• [Available data]:
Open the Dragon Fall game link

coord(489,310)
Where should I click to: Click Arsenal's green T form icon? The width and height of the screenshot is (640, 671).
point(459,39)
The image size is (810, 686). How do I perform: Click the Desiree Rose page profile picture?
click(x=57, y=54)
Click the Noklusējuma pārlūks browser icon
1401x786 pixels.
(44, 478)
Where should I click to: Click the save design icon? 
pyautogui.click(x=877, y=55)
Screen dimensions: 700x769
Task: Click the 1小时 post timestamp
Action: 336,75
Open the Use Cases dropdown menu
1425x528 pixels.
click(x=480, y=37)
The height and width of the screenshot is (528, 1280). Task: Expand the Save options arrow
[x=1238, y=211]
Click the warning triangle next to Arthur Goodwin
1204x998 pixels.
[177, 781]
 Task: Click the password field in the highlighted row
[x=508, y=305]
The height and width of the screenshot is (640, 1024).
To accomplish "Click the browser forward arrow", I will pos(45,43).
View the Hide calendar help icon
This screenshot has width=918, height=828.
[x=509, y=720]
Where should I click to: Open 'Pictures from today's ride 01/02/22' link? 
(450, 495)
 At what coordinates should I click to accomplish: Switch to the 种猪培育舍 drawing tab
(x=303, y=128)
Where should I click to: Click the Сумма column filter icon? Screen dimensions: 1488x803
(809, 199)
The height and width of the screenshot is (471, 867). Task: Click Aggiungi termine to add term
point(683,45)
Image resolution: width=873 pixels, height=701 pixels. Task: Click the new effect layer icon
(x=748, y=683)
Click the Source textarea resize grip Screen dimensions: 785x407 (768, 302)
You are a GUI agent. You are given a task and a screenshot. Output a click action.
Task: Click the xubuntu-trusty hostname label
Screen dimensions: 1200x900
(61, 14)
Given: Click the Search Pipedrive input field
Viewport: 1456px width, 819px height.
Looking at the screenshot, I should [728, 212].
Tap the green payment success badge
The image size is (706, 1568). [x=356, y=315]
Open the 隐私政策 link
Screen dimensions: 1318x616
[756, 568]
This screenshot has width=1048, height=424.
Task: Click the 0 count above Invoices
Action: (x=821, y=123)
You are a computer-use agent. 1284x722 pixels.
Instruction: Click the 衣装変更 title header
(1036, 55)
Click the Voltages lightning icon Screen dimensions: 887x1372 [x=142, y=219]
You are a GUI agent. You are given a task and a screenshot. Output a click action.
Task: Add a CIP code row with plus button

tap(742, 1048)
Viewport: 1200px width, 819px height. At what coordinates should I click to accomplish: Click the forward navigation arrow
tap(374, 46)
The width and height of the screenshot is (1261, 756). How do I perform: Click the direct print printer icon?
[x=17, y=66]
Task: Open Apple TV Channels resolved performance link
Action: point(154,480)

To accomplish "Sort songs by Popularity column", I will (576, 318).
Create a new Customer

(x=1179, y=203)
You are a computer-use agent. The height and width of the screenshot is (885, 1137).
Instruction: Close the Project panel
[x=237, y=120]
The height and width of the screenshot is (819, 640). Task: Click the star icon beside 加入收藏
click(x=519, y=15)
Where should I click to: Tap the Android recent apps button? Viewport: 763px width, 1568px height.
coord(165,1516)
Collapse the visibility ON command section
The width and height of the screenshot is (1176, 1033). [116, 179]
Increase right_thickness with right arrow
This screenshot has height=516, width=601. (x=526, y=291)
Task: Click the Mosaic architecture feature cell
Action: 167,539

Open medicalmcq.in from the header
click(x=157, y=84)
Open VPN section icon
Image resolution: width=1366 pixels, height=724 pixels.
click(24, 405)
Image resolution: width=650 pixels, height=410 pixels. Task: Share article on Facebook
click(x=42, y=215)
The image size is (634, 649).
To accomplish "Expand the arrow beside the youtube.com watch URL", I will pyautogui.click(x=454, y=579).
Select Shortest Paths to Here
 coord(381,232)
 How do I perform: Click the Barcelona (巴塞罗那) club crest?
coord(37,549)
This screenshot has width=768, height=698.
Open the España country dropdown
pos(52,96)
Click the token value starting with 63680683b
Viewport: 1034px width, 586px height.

• [Work to complete]:
Only the stretch of lines that begins with the one holding "Click the token value starting with 63680683b" and ends with the last line above belongs in the answer; please write it out exactly.

• [Result of this exercise]:
Click the token value starting with 63680683b
Viewport: 1034px width, 586px height.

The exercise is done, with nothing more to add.